### BRIEF
Copy the rows below word for word, starting at the line containing "This screenshot has height=852, width=883." and ending at the line containing "point(981,635)", both included.

# # # # # # #

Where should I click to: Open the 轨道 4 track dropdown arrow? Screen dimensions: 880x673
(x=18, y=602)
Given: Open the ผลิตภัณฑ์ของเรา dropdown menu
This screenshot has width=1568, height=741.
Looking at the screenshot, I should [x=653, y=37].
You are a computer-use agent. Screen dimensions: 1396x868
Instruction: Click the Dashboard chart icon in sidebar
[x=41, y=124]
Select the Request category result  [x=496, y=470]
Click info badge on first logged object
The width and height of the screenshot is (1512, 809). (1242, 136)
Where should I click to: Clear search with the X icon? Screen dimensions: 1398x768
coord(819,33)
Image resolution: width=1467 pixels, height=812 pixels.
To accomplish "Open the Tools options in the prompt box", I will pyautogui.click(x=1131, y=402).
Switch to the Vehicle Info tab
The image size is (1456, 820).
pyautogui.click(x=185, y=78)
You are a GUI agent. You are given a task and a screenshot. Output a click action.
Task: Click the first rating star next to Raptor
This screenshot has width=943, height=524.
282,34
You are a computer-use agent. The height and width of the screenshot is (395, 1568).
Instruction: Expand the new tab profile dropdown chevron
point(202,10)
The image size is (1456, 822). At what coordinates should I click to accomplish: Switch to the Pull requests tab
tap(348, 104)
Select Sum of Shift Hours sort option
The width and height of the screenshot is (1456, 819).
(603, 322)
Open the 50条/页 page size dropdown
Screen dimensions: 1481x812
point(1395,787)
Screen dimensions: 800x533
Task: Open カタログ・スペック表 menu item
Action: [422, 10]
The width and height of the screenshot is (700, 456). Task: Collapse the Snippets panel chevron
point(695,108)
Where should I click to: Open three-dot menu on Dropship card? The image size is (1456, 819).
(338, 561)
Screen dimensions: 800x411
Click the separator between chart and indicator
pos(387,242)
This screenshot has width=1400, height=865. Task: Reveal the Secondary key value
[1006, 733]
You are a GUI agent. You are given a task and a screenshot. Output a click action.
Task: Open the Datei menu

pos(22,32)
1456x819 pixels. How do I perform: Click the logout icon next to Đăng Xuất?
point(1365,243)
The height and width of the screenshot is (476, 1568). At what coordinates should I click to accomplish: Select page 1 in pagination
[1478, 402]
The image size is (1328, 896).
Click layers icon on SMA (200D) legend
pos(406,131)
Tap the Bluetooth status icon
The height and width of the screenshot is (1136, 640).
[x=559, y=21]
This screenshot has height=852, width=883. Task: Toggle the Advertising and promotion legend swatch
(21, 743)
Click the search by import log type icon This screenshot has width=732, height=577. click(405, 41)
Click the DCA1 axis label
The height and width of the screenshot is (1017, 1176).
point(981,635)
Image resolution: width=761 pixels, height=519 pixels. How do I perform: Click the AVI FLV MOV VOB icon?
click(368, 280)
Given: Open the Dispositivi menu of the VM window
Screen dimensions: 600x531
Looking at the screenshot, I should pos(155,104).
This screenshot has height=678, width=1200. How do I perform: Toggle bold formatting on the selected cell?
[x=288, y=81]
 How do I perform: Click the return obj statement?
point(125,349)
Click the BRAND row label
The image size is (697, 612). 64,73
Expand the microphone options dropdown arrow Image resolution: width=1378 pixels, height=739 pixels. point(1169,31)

# # # # # # #

### ANSWER TO THIS EXERCISE
This screenshot has height=852, width=883. Task: Toggle the Advertising and promotion legend swatch
(21, 743)
Click the search by import log type icon This screenshot has width=732, height=577. click(405, 41)
Click the DCA1 axis label
The height and width of the screenshot is (1017, 1176).
point(981,635)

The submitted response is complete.